Je lui sers un verre d’eau. Je lui dis de commencer par le commencement, de me raconter précisément ce qui s’est passé, et je note tout. Elle a entendu le bruit, allumé une bougie, attendu en haut de l’escalier, en retenant son souffle, jusqu’à ce qu’elle l’entende à nouveau. N’osant pas crier, supposant que c’était un intrus aux intentions violentes et préférant être seulement cambriolée plutôt que violée ou tuée, elle a regardé fixement en bas jusqu’au moment où elle l’a reconnu.

« Tu as vu son visage.

— Non. Mais sa… tu sais, sa silhouette. Son corps.

— D’accord.

— Il est petit, mais costaud. C’était bien lui. »

Je hoche la tête, j’attends, et elle poursuit.

« Je l’ai appelé, je suis descendue en courant, mais comme je l’ai dit, il était… » Elle se décompose, cache son visage entre ses mains. « … Il n’était plus là. »

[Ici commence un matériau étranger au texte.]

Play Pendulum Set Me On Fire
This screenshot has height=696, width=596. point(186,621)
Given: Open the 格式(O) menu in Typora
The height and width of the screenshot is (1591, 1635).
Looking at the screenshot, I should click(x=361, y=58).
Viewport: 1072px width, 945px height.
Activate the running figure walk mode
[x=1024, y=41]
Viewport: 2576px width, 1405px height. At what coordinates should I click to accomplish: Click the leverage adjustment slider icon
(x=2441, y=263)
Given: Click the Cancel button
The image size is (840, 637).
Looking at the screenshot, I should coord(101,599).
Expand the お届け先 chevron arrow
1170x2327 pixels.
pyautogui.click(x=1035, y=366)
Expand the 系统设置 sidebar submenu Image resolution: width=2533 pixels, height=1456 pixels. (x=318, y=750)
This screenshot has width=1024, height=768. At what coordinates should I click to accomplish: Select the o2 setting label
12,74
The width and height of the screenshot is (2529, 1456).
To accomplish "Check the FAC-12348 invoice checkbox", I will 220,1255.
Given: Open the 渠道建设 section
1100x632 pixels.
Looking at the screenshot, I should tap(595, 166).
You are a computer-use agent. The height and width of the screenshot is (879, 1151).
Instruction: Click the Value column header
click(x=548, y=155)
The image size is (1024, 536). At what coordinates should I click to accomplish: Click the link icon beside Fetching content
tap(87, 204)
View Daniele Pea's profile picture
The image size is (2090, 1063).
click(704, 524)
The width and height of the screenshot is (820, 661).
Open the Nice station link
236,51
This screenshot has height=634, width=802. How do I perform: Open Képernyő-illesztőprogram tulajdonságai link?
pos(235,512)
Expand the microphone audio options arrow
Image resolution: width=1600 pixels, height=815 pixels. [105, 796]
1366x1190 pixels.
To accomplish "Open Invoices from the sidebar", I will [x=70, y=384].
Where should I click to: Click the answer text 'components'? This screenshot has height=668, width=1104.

Toute l’énergie sauvage de Martha se dissout ; elle s’affaisse de nouveau dans le canapé, tandis que mon esprit passe en revue les possibilités, en essayant de la croire autant que possible : c’était peut-être un cambrioleur, il y en a quantité, qui choisissent à la dernière minute, pour une raison ou une autre, de repartir les mains vides. Quelqu’un d’incontrôlable, enclin à la violence, soudain effrayé ou décontenancé par sa proie.

Ou alors, plus vraisemblablement, ce n’était rien du tout. Le symptôme d’un esprit désespéré, seul et accablé, effarouché par une ombre.

Je parcours les pièces du bas, fidèle à mes habitudes de policier, je me mets à quatre pattes, cherche des traces de pas dans les poils du tapis. J’inspecte les fenêtres une à une, passe soigneusement les doigts sur leur encadrement. Intactes. Elles n’ont pas été ouvertes. Aucun signe d’effraction, pas de verre brisé sur le tapis, pas d’éraflures sur les serrures. Si quelqu’un est entré, il l’a fait avec une clé. Je m’arrête devant la porte, passe la main sur la longue colonne de verrous et de chaînes.

« Martha, tu fermes cette porte à clé la nuit ?

— Oui. Oui, on la… je fais tous les… »

Elle se tait, se mord la lèvre en comprenant où je veux en venir. Brett n’a pas pu franchir cette porte sans qu’elle le fasse entrer.

« Il y a les fenêtres, dit-elle.

— C’est vrai. Mais elles sont verrouillées. » Je me racle la gorge. « Et bloquées par des barres.